Diversity Explorer

The Diversity Explorer project highlights more experimental modes of data visualization while demonstrating some of the possibilities for working with very fine-grained data about persons and households. This project, which is based on data from the 2016 American Community Survey, also enables the BRC team to consider methods for building tools that use modified datasets published by other institutions.

2018 Pilot

The Diversity Explorer team has created a prototype interface, allowing users to explore types of households in Boston by composition, spotlighting three characteristics: race, language spoken, and birthplace. For more information, read the 2018 pilot summary.

Project Team

Pedro Cruz—Faculty, Art + Design

John Wihbey—Faculty, Journalism

Alexa Gagosz—Graduate Student, Journalism

Avni Ghael—Graduate Student, Computer Science

Aashish Singh—Graduate Student, Computer Science

Project Details

Diversity Explorer focuses on the use of data visualizations to creatively represent indices of diversity within households in Boston. Building on previous work in information visualization by Pedro Cruz, this project develops experimental ways of interpreting and bringing representational meaning to micro-census data. The Diversity Explorer interactive visualization uses data from the 2016 American Community Survey to allow exploration by a number of indices of diversity, including birthplace, race, and languages spoken at home. This project also contributes to a growing topic within data analysis on how to use, modify, and re-use large datasets (a topic also addressed by the Boston 911 Data project).

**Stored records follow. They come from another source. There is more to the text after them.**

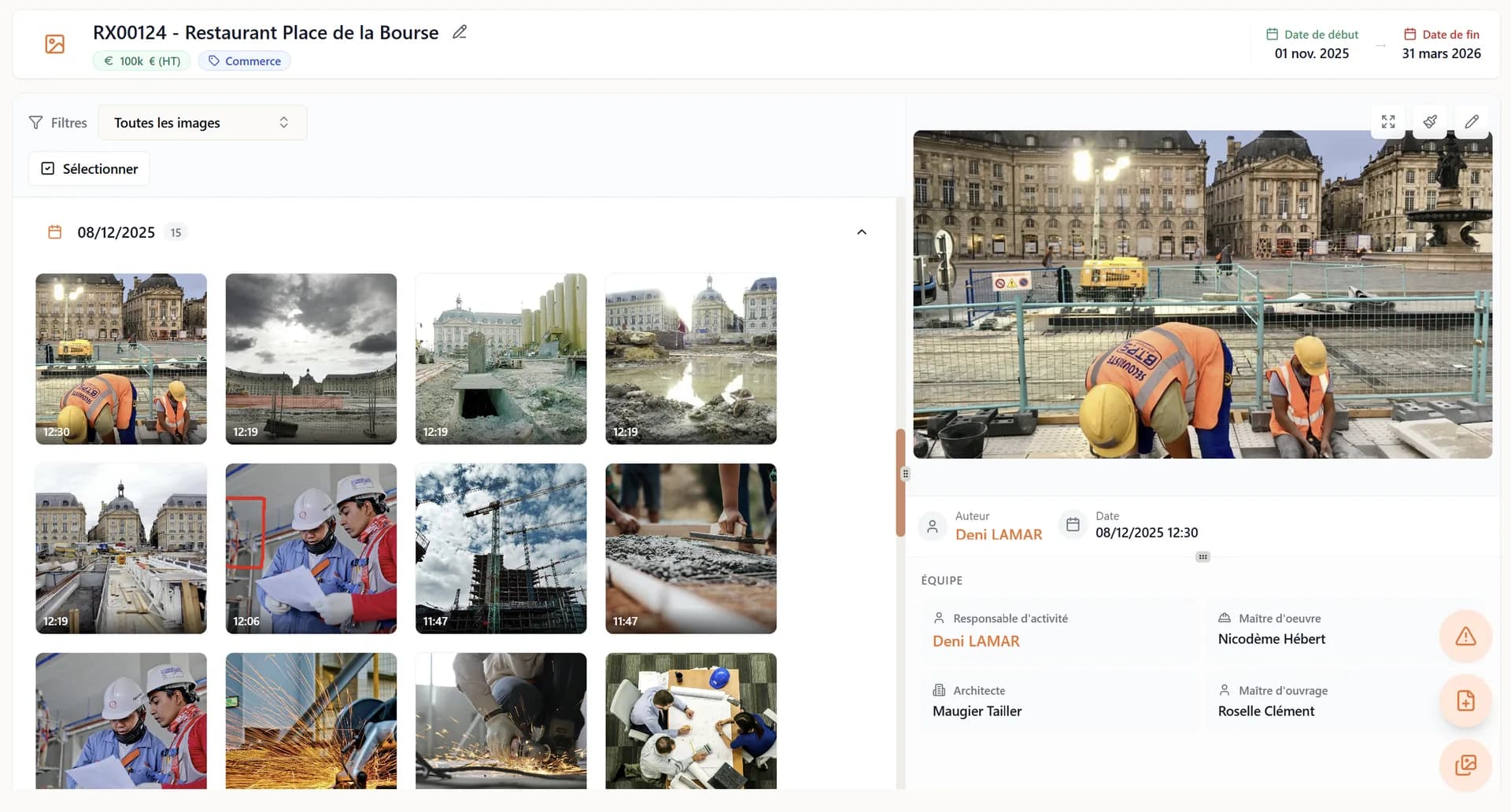Click the add document floating button
1511x812 pixels.
[1465, 701]
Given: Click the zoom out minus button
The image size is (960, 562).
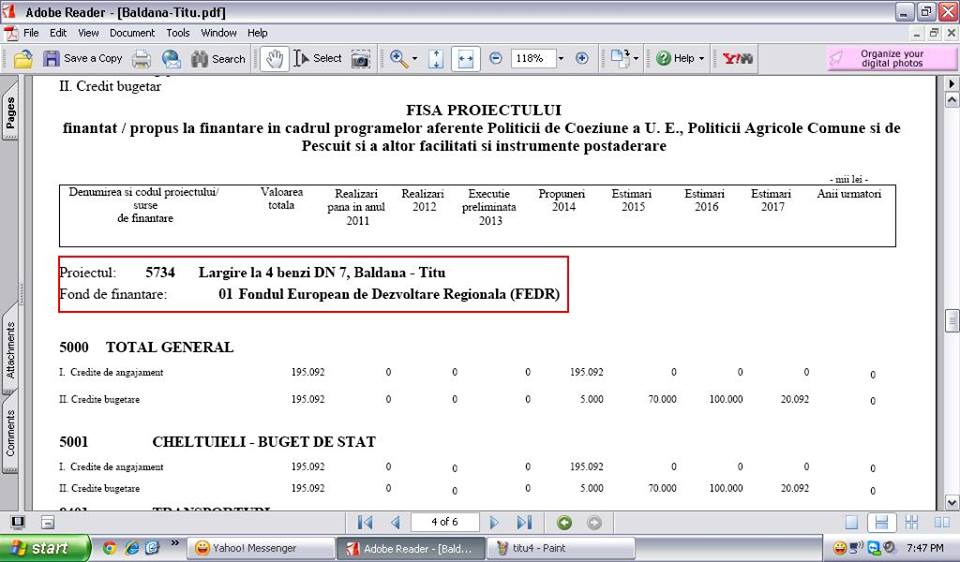Looking at the screenshot, I should 496,59.
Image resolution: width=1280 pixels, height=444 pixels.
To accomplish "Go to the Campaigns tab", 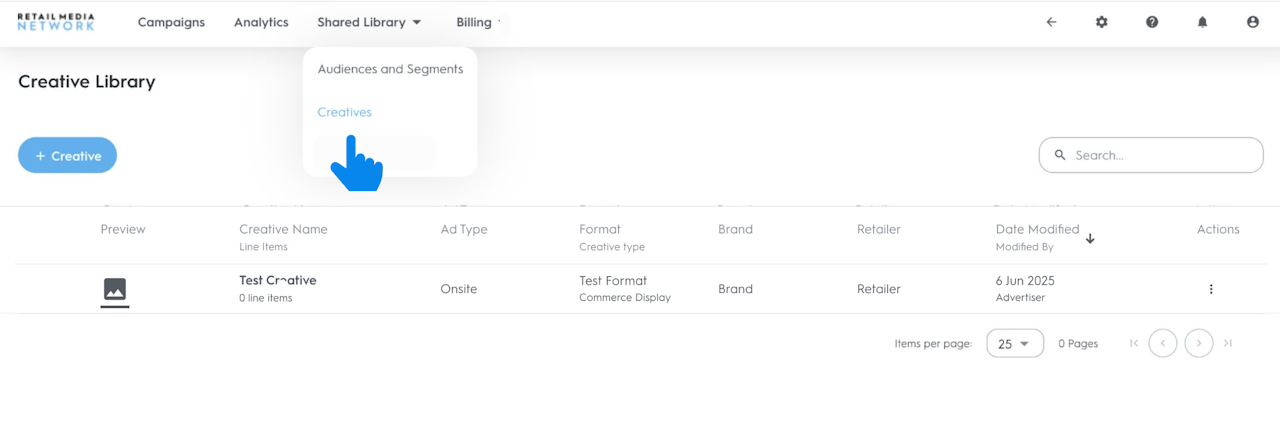I will pos(171,22).
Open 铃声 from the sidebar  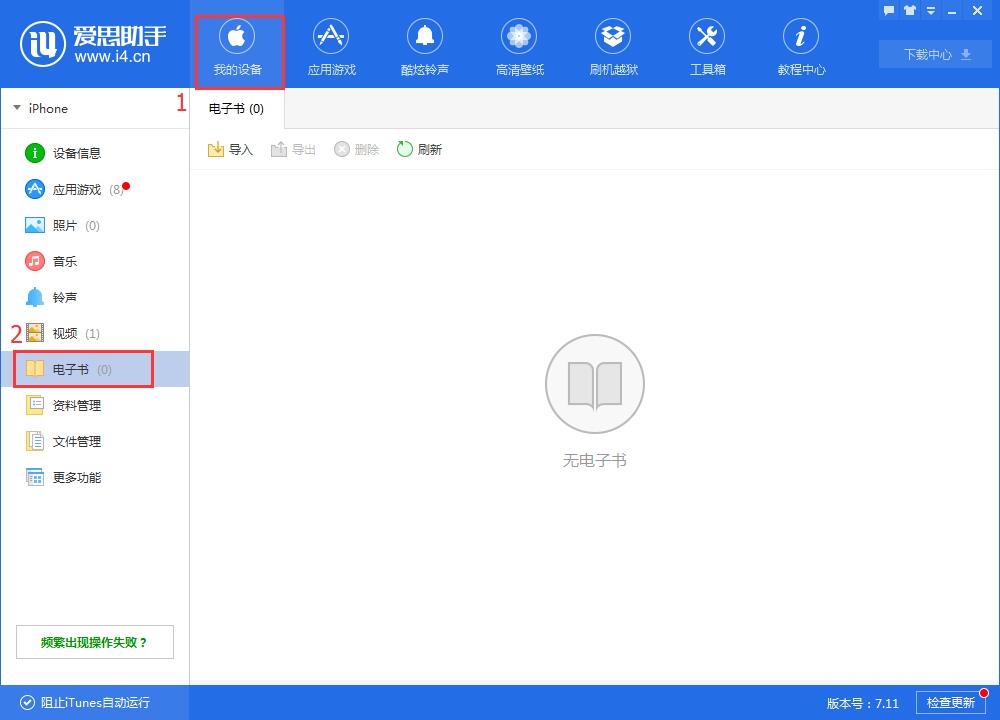pos(61,297)

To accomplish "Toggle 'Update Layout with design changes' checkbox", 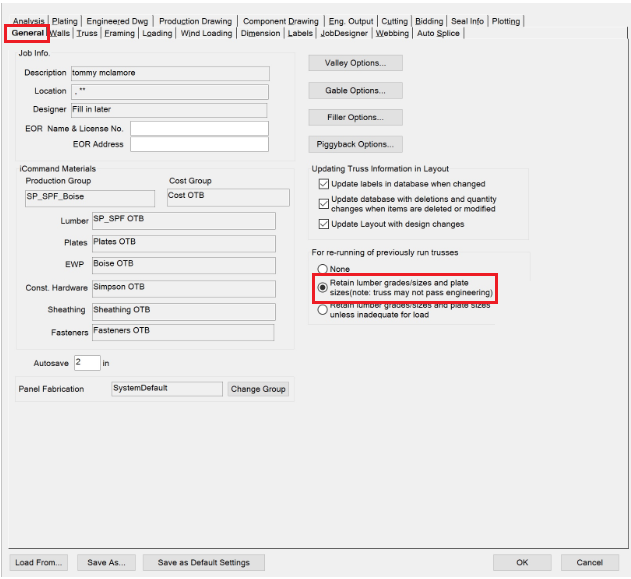I will point(323,224).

During the BRC prototyping phase, Diversity Explorer worked with a sample of the 2016 ACS data to develop a visualization depicting household-level diversity within Boston households. Diversity Explorer foregoes geo-spatial representation to instead present this data at the household level. This scoping of the data allows for users/viewers to interpret data in different ways. Diversity Explorer works to meaningfully represent fine-grained data-sets, exploring relationships to larger community changes in Boston.